At the heart of the story is Kurt’s friendship with Dutch, a black elder who lives in a shack across the river from the Baumann farm. Dutch becomes Kurt’s male role model after his father’s death, schooling the boy in the history of black America and, specifically, about his career as a Pullman train porter as well as the challenges of the ongoing civil rights movement. Kurt has already lost his best friend, his beloved dog, and his father before the murders of two youngsters he’s acquainted with rock the quiet community. He grapples greatly with the meaning of life and the existence of a compassionate God integral to his Christian faith.

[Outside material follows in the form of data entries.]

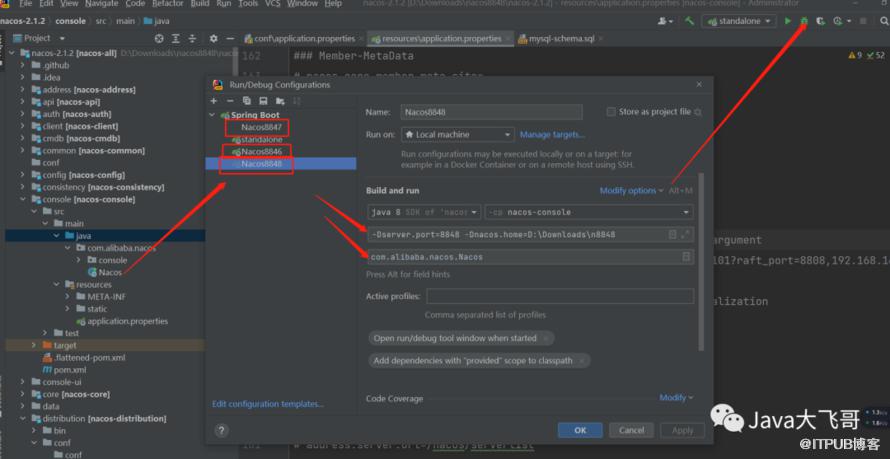
Task: Add new configuration with plus icon
Action: (214, 101)
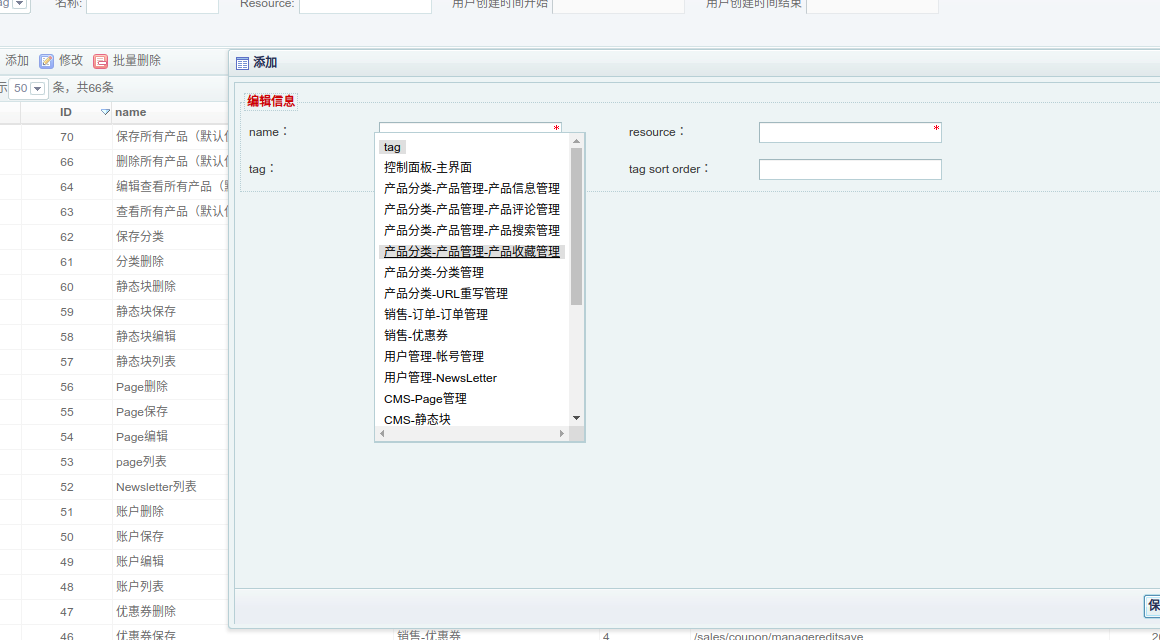Viewport: 1160px width, 640px height.
Task: Click the save button at dialog bottom right
Action: point(1152,606)
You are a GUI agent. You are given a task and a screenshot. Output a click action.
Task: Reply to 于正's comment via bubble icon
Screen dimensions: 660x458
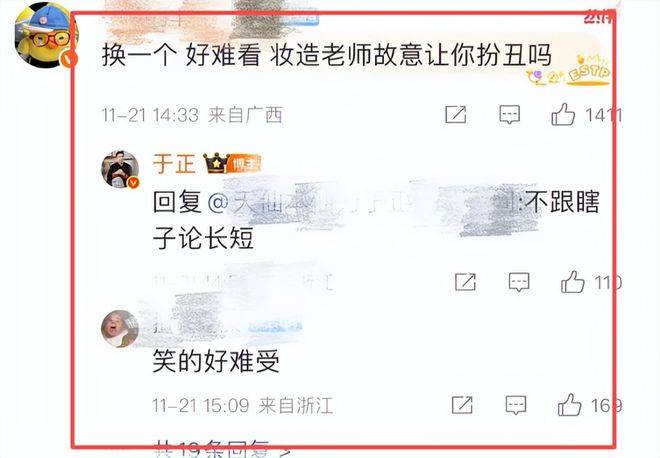coord(519,282)

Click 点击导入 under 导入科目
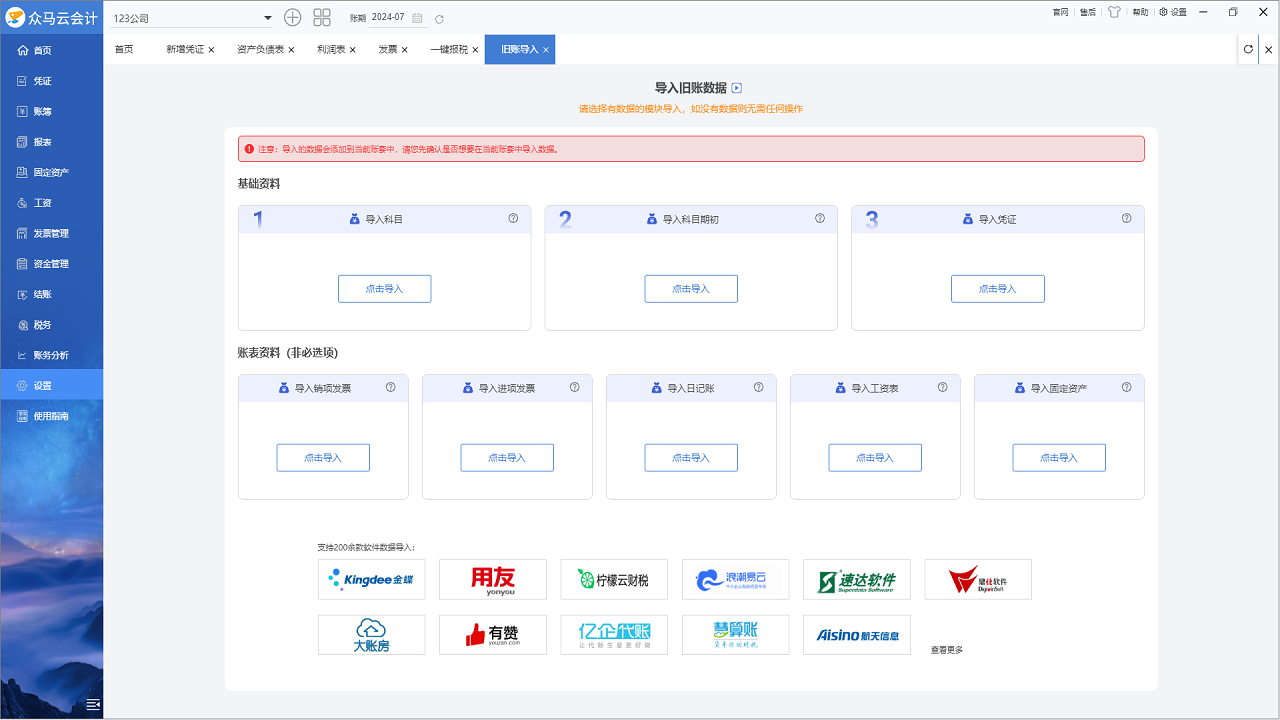[384, 288]
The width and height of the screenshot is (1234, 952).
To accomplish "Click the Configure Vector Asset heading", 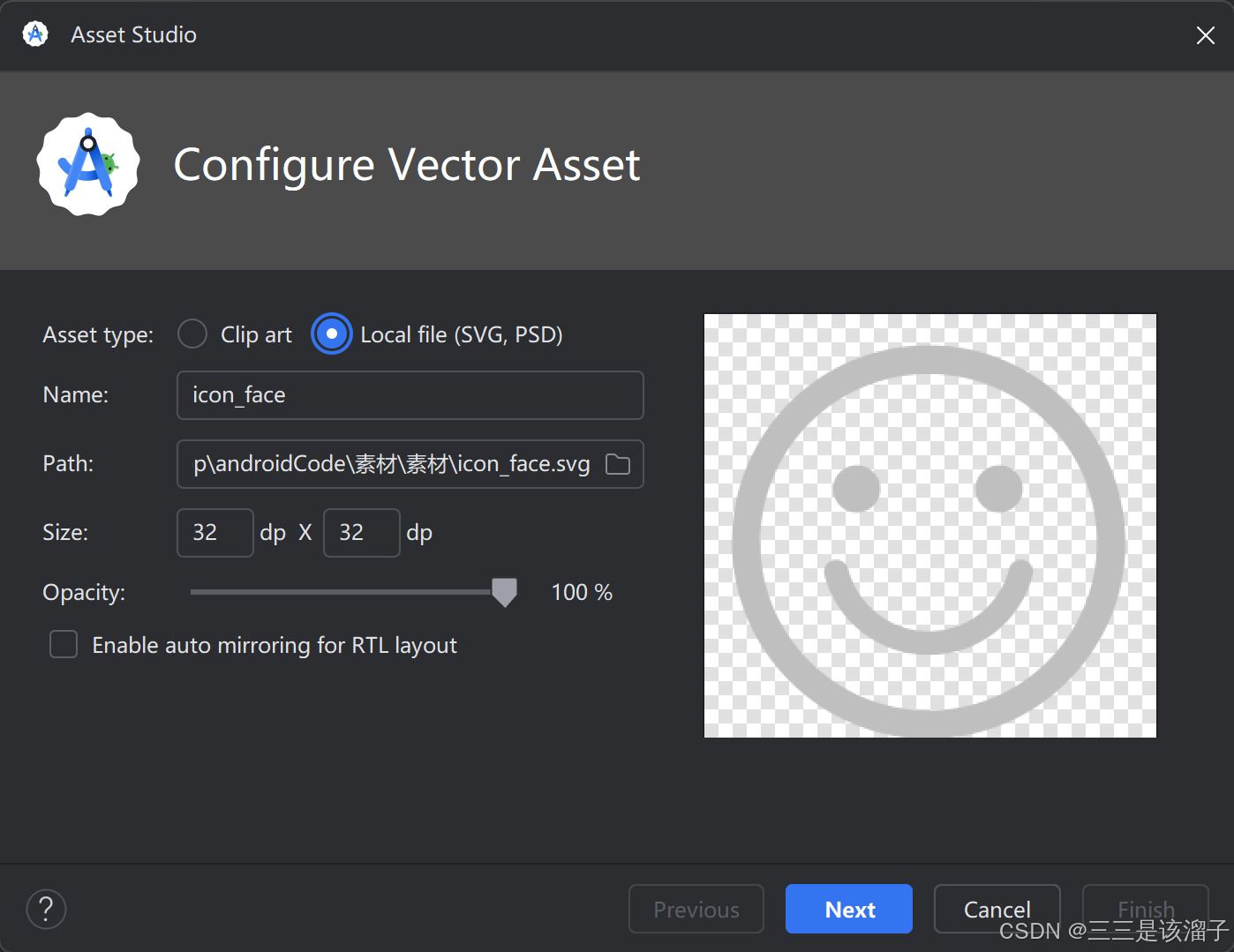I will pos(407,165).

Frohreich has woven many biographical and historical elements into this otherwise fictional tale. So convincing are the detailed but efficient narrative and vivid, complex characterizations, it’s easy to forget that the author is not the protagonist and that the plot isn’t real, The book will appeal to young adult and adult readers who enjoy a Midwestern gothic aesthetic that reflects aspects of works like Dandelion Wine by Ray Bradbury, A River Runs Through It and Other Stories by Norman Maclean, and The Catcher in the Rye by J.D. Salinger.